CT scans possess several advantages over conventional X-rays—first, no osseous overlaps are present, making the assessment more precise [46]; second, the tibiofibular joint can be visualized directly, which positively influences the accuracy [31]; third, the shape of the incisura fibularis and mal-rotation of the distal fibula can be assessed [51, 54, 74, 75]. As with conventional radiographs, the average measurements between male and female are significantly different [54]; however, bilateral CT scans of healthy ankles did not vary by more than 2.3 mm in tibiofibular interval and 6.5° in fibular rotation [54]. Recently, weight-bearing CT scans have gained in popularity with patients who have foot and ankle disorders; however, to our knowledge, no study has been published assessing this imaging technique to investigate syndesmotic instability.

High diagnostic accuracy is best achieved by utilizing MRI over conventional radiographs or CT scans, especially in chronic syndesmotic instability [35, 36, 66,66,68]; furthermore, contrast media and/or a 3 T MRI improve diagnostic accuracy of MRI [65, 67]. While direct assessment of the tibiofibular syndesmosis is possible by MRI, assessment of syndesmotic injury by X-ray or CT scans must rely on recognition of secondary signs. Sensitivity of up to 91.0% and specificity of 100% have been reported for syndesmotic injuries. Sensitivity of 84.0% and specificity of 93.5% have been reported for additional deltoid ligament tears using MRI [65]. Despite its high sensitivity and specificity, MRI has some notable disadvantages when compared to conventional X-rays or CT scans—first, MRI is both costly and not always readily available; second, interpretation errors may lead to over- or underestimation of the syndesmotic injury; third, MRI cannot be performed under weight-bearing condition. A reliable diagnostic protocol under weight-bearing condition would be desirable, especially for assessment of subtle chronic syndesmotic injuries. It is important to mention that ankle arthroscopy is likely the best definitive tool for assessing the degree of syndesmotic instability and mortise widening with up to 100% accuracy [36, 76].

Overall, the methodological quality of the included studies was satisfactory.
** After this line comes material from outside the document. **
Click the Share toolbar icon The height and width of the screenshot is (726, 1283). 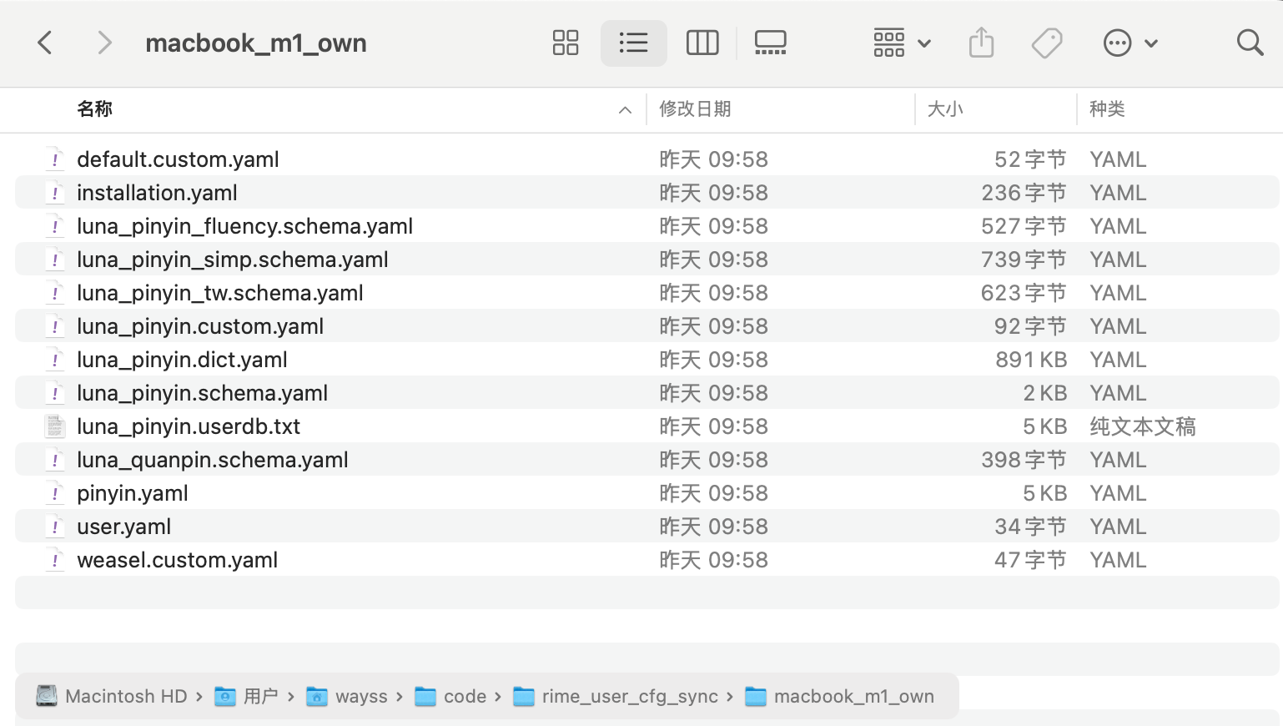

Many studies using MRI failed to note how long had passed between when the MRI was obtained and when the surgery was performed. Too much time between the index test and the reference standard could cause bias. The included studies were generally applicable to daily practice.
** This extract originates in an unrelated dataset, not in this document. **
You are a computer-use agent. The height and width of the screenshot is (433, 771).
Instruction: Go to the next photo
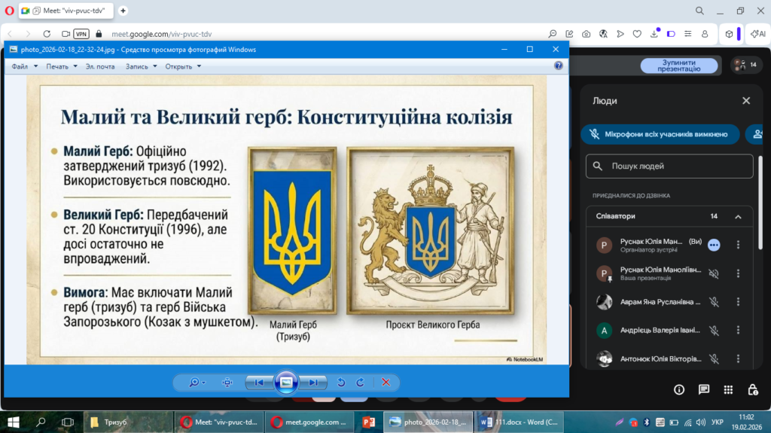pyautogui.click(x=312, y=383)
In conclusion, conventional radiographs cannot predict syndesmotic injuries reliably. CT outperforms conventional X-rays in detecting syndesmotic mal-reduction. Additionally, the syndesmotic interval can be assessed in greater detail by CT. Using MRI, sensitivity and specificity of nearly 100% can be achieved. However, correlating MRI findings with patients’ complaints can be difficult, and utility with subtle syndesmotic instability needs further investigation. The methodological quality of the included studies is satisfactory.